### Information supplied

══════════════════════════════

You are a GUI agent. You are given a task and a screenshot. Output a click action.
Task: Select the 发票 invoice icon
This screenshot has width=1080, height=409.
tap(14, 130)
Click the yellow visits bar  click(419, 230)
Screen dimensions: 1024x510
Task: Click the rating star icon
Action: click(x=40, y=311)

══════════════════════════════

Can you quote exactly the lines from the one containing "Task: Select the 发票 invoice icon" through the last line of the records above, and nothing else?

Task: Select the 发票 invoice icon
This screenshot has width=1080, height=409.
tap(14, 130)
Click the yellow visits bar  click(419, 230)
Screen dimensions: 1024x510
Task: Click the rating star icon
Action: click(x=40, y=311)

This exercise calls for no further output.